Los ’populares’ opinan que la ruptura del pacto CC-PSOE era "un secreto a voces", descartan nuevas alianzas y anuncian apoyos al Ejecutivo "con condicionantes"
LOS REALEJOS
El PP confirma su voluntad de "gobernar desde la oposición"
G. Gulesserian
Los Realejos
El Partido Popular (PP) de Los Realejos confirmó ayer su voluntad de "gobernar desde la oposición", con el apoyo a aquellos proyectos que sean beneficiosos para los vecinos del municipio, como la creación de la zona comercial abierta de Toscal-Longuera. En este sentido, y tras valorar la situación, los populares han descartado nuevas alianzas, tanto con el PSC-PSOE como con CC. En el primer caso, "porque desconocen su proyecto de gobierno" y en el segundo, "por los dos intentos que ha habido".

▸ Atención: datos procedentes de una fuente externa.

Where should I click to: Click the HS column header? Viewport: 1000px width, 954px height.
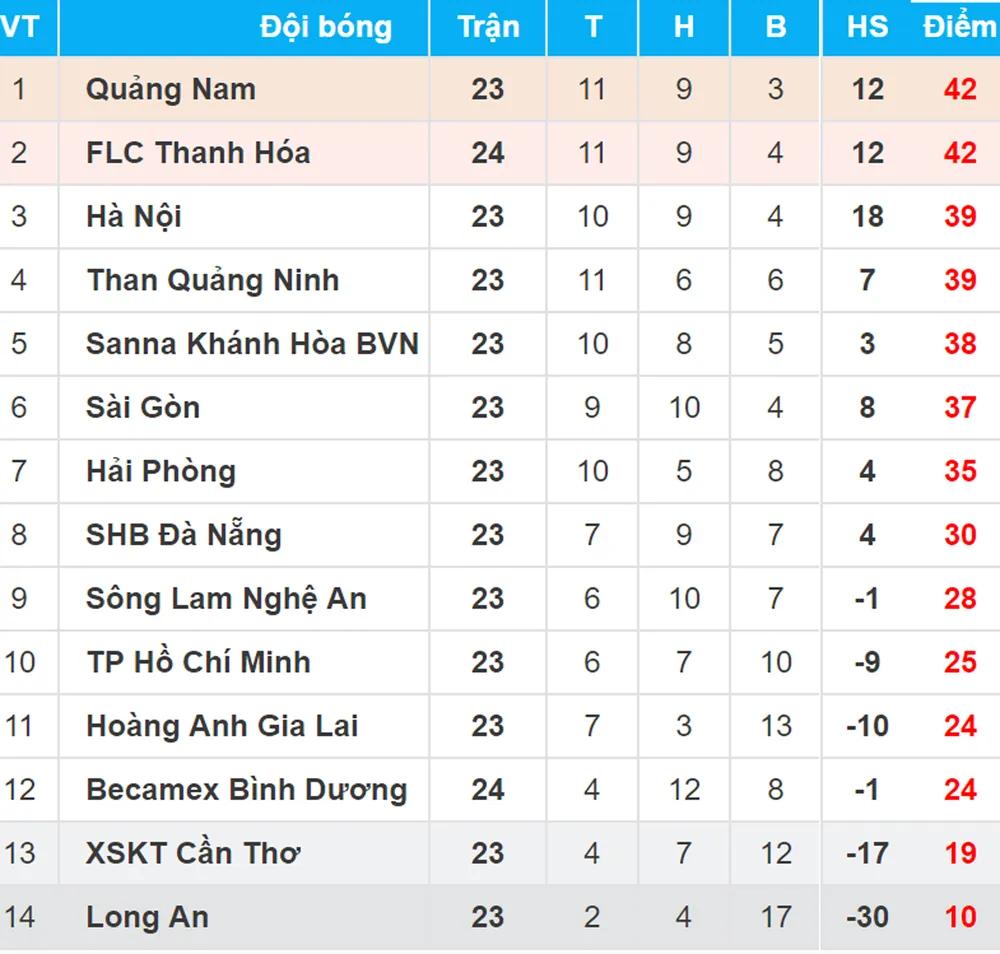pos(867,27)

Así lo manifestó el presidente del Comité Local del PP, Manuel Domínguez, quien ofreció una rueda de prensa junto al portavoz del grupo municipal, Adolfo González, para analizar el nuevo gobierno en minoría de Coalición Canaria (CC) tras la ruptura del pacto con los socialistas.
González también subrayó el apoyo de su grupo, pero dijo que estará condicionado por cuatro aspectos fundamentales que, hasta el momento, no se han tenido en cuenta. En primer lugar citó el Plan General de Ordenación (PGO), un documento para el que solo se ha celebrado una reunión, y donde los populares proponen crear una página web que acoja las sugerencias de los vecinos antes de su aprobación inicial.

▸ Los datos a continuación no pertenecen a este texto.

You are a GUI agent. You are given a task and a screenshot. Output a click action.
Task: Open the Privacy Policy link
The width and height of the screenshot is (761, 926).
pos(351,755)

Otro requisito es cumplir con la estabilidad presupuestaria en el Ayuntamiento, y advirtió de que el PP "mirará con lupa" la promesa de destinar el 10% de las cuentas al área social. Elaborar un plan de empleo que permita hacer frente a las "alarmantes" cifras de desempleo que hay en la localidad y el plan de infraestructuras de Los Realejos, son las otras dos condiciones.
"Las cartas están puestas sobre la mesa, pero para recibir también hay que tener la voluntad de dar", dijo González por último.

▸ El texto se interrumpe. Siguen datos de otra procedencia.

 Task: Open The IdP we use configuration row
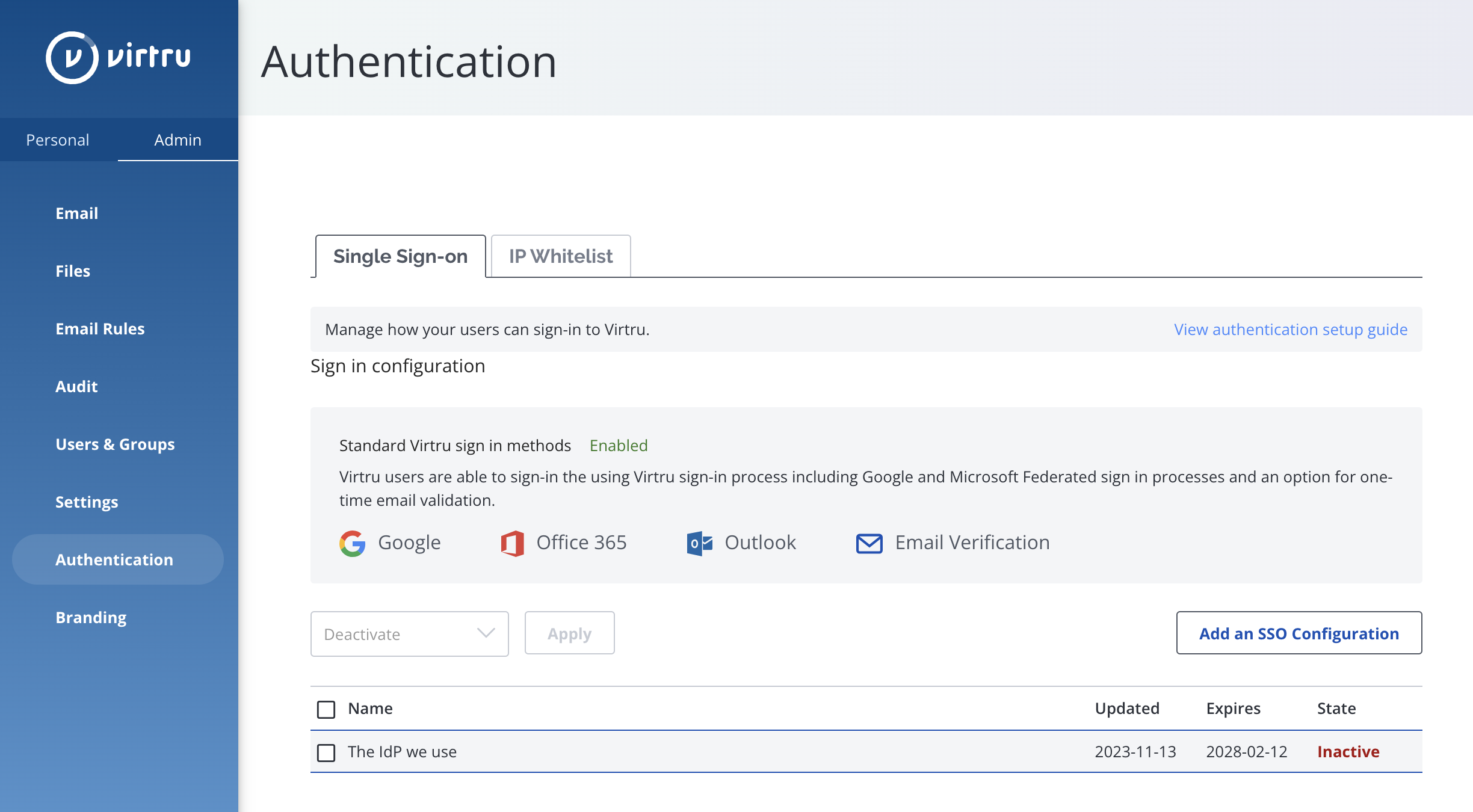click(x=866, y=752)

Por su parte, Domínguez se refirió a la ruptura entre CC y PSC-PSOE, y opinó que lo sucedido "era un secreto a voces", ya que "no era viable" un pacto entre dos formaciones políticas que han llegado incluso "a rozar la falta de respeto" y han tenido "una confrontación directa" en el pasado mandato. En lugar del pacto de Viera, como lo denominaron los dos socios, lo llamó "pacto del miedo", y subrayó que se firmó "gracias a los últimos resultados electorales del PP".
"CC ha dado el paso porque se ha visto con un trabajo de zángano, donde ha chupado la sangre tanto del PP como del PSOE", declaró el presidente. Y en esta línea, subrayó que los nacionalistas ya "no necesitan a ninguno de los dos" porque tienen resueltos sus dos problemas graves, la situación económica y la del personal del Ayuntamiento.